▸ **TASK BRIEF**: Rewrite the rows below with every "screenshot" changed to "screen capture" and nothing else altered. Leave out the pictures.

▸ **RECORD SET**:

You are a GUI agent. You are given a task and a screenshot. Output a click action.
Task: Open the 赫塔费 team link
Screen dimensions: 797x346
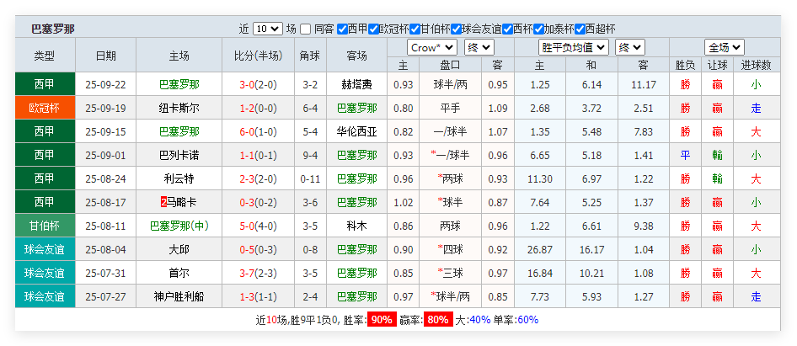click(x=356, y=84)
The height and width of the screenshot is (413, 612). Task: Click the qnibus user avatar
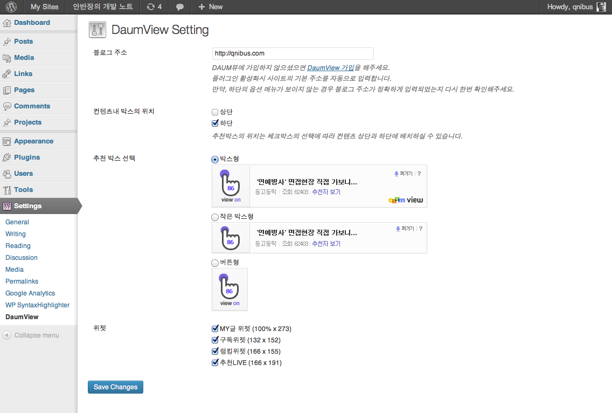[x=601, y=7]
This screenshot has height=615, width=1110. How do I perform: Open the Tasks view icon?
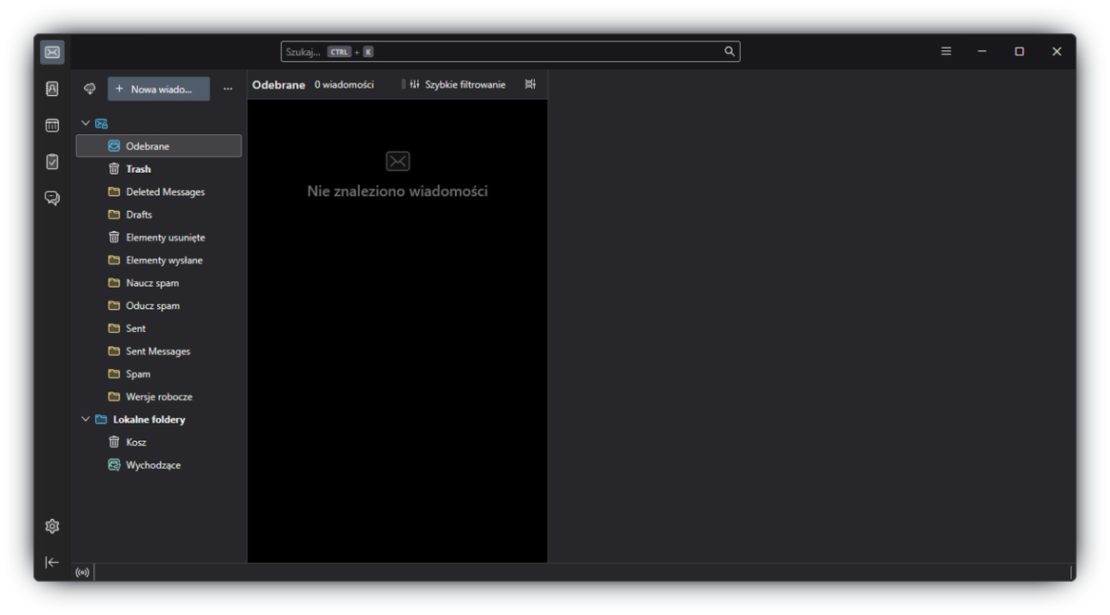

▸ **ANSWER FOR THIS EXERCISE**:
You are a GUI agent. You are given a task and a screen capture. Output a click action.
Task: Open the 赫塔费 team link
Screen dimensions: 797x346
click(x=356, y=84)
The height and width of the screen capture is (413, 612). Task: Click the qnibus user avatar
[x=601, y=7]
This screen capture has height=615, width=1110. How do I perform: Open the Tasks view icon?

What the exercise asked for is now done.